Le roi Edouard avait abdiqué par amour en 1936. Plus récemment, le prince Andrew a été mis à pied suite à un scandale.

Depuis une dizaine de jours, la crise couvait au palais de Buckingham, et la reine a dû prendre une décision importante pour calmer tout le monde. Un geste fort qui n’est pas le premier à défrayer la chronique au sein de la famille royale britannique. En fait, Meghan est la seconde Américaine à provoquer l’abandon par un membre de la famille royale britannique de ses devoirs, après l’abdication d’Edouard VIII pour épouser Wallis Simpson. Première et spectaculaire démission chez les Windsor. L’arrière-arrière-grand-oncle du prince Harry a renoncé au trône en 1936 pour épouser sa dulcinée, une femme divorcée à deux reprises qu’il avait rencontrée alors qu’elle était encore mariée. À l’époque, ni le gouvernement ni l’Église anglicane ne pouvaient accepter une divorcée sur le trône.

Follement romantique, l’affaire avait créé un énorme scandale, mais la famille royale avait rapidement rétabli l’ordre puisque le trône était alors échu à son frère, le duc d’York, devenu George VI, le père de la reine Elizabeth, qui n’était donc pas destinée à régner à sa naissance.

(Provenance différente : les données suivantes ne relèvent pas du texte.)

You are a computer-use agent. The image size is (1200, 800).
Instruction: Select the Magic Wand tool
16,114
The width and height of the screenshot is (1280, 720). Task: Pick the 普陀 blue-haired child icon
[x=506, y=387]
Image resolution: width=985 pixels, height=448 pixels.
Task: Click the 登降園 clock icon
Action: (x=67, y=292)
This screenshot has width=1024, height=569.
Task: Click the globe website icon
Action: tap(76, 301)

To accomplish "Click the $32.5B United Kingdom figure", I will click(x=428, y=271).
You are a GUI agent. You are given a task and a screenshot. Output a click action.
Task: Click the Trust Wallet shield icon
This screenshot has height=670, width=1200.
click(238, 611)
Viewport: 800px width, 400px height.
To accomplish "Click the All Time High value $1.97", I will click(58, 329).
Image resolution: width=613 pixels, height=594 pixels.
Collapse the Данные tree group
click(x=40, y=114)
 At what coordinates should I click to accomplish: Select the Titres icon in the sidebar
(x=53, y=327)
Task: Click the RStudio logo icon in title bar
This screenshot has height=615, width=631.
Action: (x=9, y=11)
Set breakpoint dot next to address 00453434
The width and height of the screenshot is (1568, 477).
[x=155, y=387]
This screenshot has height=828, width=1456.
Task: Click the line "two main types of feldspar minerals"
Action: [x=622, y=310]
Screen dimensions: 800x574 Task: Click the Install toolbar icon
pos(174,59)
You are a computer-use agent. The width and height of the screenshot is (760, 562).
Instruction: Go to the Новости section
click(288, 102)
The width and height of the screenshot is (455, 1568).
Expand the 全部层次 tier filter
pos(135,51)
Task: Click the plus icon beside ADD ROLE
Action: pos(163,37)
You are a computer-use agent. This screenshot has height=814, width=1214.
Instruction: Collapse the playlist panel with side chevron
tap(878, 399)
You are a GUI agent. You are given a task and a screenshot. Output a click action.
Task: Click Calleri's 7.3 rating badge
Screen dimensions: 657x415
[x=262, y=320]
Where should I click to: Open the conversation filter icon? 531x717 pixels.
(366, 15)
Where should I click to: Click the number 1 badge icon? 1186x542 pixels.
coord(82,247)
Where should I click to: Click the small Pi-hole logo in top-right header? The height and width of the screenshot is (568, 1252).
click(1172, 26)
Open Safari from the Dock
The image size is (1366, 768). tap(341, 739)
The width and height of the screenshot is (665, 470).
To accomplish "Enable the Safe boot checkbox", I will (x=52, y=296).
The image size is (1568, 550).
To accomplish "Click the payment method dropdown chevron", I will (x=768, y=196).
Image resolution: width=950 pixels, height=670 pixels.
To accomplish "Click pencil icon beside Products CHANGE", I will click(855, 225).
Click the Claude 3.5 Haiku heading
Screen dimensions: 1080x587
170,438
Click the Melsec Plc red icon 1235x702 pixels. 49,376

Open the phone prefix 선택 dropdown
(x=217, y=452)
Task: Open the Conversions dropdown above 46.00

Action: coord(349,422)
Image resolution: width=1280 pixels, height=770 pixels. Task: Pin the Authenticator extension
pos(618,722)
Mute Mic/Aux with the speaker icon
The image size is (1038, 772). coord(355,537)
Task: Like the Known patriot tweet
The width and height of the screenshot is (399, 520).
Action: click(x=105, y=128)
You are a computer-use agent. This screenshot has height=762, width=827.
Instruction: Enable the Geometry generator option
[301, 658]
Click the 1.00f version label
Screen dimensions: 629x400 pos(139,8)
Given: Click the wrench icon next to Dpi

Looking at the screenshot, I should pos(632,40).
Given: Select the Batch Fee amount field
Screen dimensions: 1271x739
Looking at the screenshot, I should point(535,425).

Le prince Andrew, le troisième enfant d’Elizabeth II, lui non plus ne l’était pas et ne deviendra pas roi. Son retrait n’a pas été volontaire, mais ses liens avec le financier américain et délinquant sexuel Jeffrey Epstein ont entraîné sa chute. Il a annoncé l’an dernier son retrait de toute activité publique "dans un avenir prévisible", après avoir donné une interview catastrophique pour son image à la BBC, dans laquelle il n’exprimait aucun regret, ni pour ses liens avec Epstein ni pour ses victimes. Depuis, il n’a quasiment plus été vu en public et a dû démissionner de bon nombre associations qu’il parrainait.

Toujours aussi présente dans le cœur des Anglais, Lady Di avait elle aussi dû s’effacer de la famille royale. En 1993, elle avait annoncé qu’elle réduisait ses engagements pour mener une vie privée, suite à sa séparation à l’amiable d’avec le prince Charles. Après leur divorce en août 1996, elle avait démissionné de dizaines d’associations caritatives et avait été déchue de son titre d’altesse royale, sortant ainsi de la "firme".

Sarah (Fergie de son surnom), duchesse d’York et ex-femme du prince Andrew, a elle aussi été mise à l’écart de la famille après leur divorce en 1996. Elle apparaît toutefois dans certaines réunions de famille avec ses deux filles, Beatrice et Eugenie, comme au mariage de Harry et Meghan en 2018.